Task requirements
Using the listing below, set down exactly the lines starting at the line that contains "Open the chat messages icon in header" and ending at the line that contains "Click the 250 price axis label", both included, and no others.

Entries supplied
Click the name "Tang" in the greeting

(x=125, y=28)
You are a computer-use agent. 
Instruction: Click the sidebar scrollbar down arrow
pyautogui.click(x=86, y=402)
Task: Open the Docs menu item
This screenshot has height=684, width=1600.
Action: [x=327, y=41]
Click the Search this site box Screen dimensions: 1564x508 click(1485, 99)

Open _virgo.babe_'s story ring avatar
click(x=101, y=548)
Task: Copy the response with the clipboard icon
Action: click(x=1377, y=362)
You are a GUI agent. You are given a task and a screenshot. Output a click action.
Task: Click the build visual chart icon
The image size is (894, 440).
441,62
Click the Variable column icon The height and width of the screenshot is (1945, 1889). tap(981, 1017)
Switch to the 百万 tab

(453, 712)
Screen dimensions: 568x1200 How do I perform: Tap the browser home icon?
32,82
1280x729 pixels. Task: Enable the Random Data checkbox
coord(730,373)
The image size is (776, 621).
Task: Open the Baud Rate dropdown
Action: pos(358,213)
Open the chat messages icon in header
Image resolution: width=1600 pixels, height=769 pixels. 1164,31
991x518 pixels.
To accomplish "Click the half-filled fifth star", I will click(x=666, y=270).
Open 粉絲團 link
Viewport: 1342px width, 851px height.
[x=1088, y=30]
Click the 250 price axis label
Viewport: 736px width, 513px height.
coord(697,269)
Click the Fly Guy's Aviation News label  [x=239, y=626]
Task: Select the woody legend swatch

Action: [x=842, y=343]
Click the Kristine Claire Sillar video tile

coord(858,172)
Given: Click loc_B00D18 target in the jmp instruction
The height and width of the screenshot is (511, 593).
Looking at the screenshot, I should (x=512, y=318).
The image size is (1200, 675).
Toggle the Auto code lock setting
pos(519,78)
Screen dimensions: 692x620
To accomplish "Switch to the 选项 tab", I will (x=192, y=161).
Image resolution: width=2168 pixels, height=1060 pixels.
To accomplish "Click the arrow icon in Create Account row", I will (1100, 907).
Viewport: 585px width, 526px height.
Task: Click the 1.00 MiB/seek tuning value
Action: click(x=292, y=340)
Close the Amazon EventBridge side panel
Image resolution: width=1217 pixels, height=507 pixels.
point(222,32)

Answer area
Open the chat messages icon in header
Image resolution: width=1600 pixels, height=769 pixels. 1164,31
991x518 pixels.
To accomplish "Click the half-filled fifth star", I will click(x=666, y=270).
Open 粉絲團 link
Viewport: 1342px width, 851px height.
[x=1088, y=30]
Click the 250 price axis label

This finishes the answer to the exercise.